Monday 20 February 2012

A Change of Direction

So as we all know I'm back to being single again, and have been for a few weeks. I've had my first Valentines Day as a single woman (which felt wonderful as whether single or in a relationship I detest that day!) I have been out with friends a few times, and had plenty of interest from men and women.

Now the woman had a boyfriend, one of the men was just plain weird and it felt like having my own lapdog/sycophant and the others were just not my type. And I'd rather like to overlook the so-called friend trying to set me up with his mate. Five minutes into fooling around with him and I was willing to run a mile in tight shoes just to get away from him.

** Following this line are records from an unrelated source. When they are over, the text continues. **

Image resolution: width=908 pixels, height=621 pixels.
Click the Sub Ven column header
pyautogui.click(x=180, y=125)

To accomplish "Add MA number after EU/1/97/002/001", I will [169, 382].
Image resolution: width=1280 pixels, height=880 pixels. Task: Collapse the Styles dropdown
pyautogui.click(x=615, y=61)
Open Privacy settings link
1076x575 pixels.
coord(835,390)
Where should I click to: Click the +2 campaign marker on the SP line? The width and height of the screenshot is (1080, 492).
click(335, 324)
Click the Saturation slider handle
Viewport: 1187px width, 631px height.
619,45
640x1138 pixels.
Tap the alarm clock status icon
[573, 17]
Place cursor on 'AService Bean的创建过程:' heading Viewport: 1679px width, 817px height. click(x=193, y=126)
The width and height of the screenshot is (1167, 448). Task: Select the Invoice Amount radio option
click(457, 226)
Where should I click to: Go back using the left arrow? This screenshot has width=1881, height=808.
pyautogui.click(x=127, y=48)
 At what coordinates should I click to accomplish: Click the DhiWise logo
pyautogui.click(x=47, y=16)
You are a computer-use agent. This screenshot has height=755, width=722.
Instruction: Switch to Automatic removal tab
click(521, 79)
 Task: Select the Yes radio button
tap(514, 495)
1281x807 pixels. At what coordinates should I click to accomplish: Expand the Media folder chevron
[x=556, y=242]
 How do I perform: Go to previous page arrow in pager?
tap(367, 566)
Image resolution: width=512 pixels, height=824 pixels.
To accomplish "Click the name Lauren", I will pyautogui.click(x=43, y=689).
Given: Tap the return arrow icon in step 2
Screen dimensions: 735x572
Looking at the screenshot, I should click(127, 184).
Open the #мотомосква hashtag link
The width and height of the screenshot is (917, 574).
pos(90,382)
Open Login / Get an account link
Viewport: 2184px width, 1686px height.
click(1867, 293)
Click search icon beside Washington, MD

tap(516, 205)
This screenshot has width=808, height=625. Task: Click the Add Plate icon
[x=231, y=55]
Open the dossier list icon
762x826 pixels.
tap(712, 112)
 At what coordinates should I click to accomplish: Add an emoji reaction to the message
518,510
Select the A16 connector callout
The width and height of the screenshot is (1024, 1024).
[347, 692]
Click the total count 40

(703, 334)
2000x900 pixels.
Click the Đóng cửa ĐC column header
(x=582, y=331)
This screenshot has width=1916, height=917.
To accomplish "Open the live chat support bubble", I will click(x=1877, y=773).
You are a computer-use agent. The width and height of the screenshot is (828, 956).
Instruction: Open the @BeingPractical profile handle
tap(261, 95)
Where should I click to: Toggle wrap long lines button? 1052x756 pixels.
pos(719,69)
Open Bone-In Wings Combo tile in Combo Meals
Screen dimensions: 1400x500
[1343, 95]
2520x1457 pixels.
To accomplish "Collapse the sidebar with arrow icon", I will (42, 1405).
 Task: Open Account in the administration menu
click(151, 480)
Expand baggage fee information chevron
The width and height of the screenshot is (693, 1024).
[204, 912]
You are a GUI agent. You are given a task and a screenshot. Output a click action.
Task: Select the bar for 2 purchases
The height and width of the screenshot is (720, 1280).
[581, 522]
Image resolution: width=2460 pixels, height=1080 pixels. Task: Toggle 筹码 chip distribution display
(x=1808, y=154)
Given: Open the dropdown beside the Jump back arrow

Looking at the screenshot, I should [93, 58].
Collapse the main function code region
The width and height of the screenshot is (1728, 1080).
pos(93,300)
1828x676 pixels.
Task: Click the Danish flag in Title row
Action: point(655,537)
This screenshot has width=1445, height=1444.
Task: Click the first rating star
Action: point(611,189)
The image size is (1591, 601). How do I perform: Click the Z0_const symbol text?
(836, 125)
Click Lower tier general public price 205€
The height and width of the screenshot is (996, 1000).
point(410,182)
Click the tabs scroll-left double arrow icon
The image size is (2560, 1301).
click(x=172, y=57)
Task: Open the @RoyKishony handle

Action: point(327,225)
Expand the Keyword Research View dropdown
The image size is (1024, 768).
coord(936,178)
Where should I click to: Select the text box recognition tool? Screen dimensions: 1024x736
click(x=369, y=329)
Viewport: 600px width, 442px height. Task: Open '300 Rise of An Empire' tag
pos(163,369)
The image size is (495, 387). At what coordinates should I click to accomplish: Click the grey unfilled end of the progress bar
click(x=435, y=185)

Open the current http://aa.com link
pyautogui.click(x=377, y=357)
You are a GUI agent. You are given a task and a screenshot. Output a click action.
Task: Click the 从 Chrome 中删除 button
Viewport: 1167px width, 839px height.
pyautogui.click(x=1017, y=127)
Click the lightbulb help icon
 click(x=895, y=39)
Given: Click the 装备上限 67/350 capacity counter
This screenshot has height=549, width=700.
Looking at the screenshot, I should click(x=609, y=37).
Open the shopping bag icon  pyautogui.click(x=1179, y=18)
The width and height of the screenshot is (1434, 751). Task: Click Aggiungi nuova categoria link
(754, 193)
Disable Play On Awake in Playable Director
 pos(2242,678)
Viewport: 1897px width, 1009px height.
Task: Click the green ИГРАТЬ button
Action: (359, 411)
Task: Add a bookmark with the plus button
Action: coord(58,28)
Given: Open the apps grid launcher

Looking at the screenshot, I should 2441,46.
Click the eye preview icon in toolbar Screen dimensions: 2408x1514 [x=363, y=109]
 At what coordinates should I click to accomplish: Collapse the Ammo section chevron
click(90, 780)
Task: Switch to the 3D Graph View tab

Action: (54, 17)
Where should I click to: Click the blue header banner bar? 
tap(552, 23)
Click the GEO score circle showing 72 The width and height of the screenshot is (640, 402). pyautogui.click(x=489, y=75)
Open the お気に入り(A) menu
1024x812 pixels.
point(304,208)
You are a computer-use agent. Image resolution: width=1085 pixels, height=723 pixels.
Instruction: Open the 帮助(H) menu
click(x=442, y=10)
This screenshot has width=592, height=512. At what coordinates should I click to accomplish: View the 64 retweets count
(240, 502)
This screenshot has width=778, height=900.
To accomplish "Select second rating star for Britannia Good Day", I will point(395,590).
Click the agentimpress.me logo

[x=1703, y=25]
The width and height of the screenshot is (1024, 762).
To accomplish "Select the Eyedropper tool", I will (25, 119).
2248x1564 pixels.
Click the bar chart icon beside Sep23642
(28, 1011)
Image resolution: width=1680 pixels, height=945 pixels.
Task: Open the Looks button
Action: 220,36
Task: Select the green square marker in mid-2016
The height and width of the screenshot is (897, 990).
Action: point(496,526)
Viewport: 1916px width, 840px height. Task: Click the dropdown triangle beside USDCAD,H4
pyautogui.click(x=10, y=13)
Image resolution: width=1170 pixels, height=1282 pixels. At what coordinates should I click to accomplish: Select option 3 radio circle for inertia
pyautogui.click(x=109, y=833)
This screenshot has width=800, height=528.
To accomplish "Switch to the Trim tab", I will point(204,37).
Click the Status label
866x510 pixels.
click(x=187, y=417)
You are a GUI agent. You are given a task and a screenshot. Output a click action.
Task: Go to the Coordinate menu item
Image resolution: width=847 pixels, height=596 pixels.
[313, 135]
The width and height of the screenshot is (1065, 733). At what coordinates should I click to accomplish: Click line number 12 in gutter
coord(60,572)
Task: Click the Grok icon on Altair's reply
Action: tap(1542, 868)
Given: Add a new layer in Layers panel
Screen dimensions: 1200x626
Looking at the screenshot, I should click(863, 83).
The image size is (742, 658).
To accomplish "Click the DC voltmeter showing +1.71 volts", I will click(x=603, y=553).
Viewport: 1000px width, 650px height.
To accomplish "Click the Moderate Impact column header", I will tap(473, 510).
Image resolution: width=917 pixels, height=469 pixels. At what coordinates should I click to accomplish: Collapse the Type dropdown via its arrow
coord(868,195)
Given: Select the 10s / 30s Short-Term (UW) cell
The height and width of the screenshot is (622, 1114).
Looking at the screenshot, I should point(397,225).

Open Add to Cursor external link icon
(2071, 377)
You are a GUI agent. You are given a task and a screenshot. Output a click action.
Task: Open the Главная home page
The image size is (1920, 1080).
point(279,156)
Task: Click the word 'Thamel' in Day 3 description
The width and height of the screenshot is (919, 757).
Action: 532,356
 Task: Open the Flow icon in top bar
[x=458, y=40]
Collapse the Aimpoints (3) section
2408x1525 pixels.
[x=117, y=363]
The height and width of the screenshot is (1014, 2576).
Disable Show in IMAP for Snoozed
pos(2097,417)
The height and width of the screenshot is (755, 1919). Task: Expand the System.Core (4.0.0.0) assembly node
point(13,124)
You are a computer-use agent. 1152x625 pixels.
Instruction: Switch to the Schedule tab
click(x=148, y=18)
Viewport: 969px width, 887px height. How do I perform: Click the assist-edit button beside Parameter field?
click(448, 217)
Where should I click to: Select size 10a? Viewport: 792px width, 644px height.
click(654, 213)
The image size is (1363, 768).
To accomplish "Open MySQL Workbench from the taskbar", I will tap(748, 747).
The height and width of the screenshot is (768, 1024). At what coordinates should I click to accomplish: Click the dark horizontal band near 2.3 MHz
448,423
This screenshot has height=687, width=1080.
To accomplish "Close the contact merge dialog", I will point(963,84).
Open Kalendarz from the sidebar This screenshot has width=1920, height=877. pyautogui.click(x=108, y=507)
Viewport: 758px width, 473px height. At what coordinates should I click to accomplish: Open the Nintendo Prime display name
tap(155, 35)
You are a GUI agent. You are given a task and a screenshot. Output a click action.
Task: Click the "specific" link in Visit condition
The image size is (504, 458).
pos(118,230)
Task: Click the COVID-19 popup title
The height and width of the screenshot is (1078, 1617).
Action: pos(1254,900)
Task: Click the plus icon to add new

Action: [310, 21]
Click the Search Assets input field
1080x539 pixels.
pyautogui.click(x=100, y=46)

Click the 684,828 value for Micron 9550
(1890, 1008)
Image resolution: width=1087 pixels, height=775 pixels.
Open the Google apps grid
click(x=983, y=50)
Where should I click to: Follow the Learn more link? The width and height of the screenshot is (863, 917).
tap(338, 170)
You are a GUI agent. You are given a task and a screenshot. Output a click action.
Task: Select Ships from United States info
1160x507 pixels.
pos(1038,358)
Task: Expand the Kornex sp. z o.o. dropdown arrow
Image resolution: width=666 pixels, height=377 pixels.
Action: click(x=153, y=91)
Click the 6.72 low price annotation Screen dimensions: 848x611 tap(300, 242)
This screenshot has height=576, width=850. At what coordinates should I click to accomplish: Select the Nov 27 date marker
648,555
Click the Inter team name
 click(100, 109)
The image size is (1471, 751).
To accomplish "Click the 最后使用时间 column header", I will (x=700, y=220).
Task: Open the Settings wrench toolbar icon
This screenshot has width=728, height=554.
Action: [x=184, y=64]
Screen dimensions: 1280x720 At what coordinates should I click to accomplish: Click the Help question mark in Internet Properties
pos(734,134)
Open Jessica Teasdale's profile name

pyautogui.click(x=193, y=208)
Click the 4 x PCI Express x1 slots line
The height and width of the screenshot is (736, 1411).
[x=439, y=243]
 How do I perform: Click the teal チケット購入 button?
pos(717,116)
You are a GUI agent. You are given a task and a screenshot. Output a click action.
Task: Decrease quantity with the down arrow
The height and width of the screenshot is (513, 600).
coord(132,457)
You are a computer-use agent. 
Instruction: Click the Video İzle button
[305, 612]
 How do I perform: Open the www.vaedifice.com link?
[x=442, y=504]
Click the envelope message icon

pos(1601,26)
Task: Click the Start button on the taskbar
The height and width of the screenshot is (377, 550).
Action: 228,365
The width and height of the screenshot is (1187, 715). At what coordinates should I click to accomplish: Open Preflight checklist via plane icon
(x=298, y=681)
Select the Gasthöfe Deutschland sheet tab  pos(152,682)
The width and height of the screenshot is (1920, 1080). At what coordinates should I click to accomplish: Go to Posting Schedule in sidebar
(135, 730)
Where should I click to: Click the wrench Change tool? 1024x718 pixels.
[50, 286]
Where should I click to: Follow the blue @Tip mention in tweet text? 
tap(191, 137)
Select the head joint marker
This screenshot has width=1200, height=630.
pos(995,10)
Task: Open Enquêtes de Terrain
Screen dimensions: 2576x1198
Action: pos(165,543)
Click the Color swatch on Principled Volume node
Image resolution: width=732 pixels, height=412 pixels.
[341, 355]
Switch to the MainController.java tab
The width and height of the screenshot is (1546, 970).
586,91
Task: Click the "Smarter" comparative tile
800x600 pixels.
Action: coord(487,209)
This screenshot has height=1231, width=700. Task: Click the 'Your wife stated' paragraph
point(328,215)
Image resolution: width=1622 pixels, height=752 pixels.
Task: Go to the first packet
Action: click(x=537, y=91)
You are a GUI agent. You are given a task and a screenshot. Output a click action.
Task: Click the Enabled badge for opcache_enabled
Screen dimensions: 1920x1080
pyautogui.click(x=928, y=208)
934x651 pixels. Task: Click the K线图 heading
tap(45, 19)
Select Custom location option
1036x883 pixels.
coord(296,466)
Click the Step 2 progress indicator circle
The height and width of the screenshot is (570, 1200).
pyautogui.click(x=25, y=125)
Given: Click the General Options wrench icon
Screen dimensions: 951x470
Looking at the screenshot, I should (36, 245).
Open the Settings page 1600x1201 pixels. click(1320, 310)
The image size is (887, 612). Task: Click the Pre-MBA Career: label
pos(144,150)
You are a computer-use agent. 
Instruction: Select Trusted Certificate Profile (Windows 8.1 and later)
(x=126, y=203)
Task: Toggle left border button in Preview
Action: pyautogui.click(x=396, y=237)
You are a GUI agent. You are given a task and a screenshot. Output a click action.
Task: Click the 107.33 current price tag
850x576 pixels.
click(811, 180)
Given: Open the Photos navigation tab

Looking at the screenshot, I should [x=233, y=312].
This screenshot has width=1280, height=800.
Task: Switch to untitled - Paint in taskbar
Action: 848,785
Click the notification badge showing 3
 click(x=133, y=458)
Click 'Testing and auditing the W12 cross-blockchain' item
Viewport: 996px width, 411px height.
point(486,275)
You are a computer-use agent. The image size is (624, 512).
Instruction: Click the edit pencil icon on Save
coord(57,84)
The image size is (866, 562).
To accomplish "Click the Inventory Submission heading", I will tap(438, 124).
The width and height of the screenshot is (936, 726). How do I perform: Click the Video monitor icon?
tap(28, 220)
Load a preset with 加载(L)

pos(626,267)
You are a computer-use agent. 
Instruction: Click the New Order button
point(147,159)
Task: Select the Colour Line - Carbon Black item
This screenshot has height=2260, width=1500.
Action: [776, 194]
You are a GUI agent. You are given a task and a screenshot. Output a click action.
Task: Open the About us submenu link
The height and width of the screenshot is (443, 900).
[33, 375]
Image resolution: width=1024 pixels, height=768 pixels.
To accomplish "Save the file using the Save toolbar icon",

In the past eighteen months my heart and soul have taken more of a battering than most will in such a short space of time, and I guess it's left me feeling rather cynical lately and a bit on the defensive. Which is really not like me. I used to enjoy having playmates and no strings fun, but it's not what I want any more, the very thought is a turn off and leaves me feeling a bit low oddly enough. When things were at their best with Storm (which sadly was rare) they were amazing and it's showed me a different side to things, and I'd quite like something like that again. So I'm going to wait this one out, be looking for some good free porn sites, and erotic novels to keep myself amused in the mean time and see where it goes.

Sunday 5 February 2012

Getting Back On the Horse

I've been single for a few weeks now. I'm on a couple of kinky dating sites, but I'm getting sick of them already. The only people that seem interested (and already have it in their heads that I must be interested in them) are all twice my age and more. Now I know that some women like that kind of thing, but I want a long term relationship, would a relationship with that big an age gap really last? I doubt myself that it would, I'd rather be with someone my age who I can grow, and potentially grow old with.

But then I have not met anyone that I have been mutually interested in for a long time. There's been a few people show some interest but we want different things, or I'm just not attracted to them. I'm very picky about who I go for.

Friday 3 February 2012

Drumroll Please

I have had a really busy and crappy couple of months. Long story short I'm back as a single woman again. I've had a horrific shock that there is no one out there I actually want to fuck! Not a single Dom or Domme on the internets! I must write a letter to my local MP complaining about this matter...

So I have got to invest in a good vibrator. If anyone knows of a good one please do let me know.

In other news I plan to be back again on a regular basis with my usual dirty stories and updating you on my latest adventures. And it's been a long time (too long) it was great to see there are now a grand total of 21 people subscribing to the blog!

So since I hate to dissapoint my fans I'll be posting a new story within the next few days.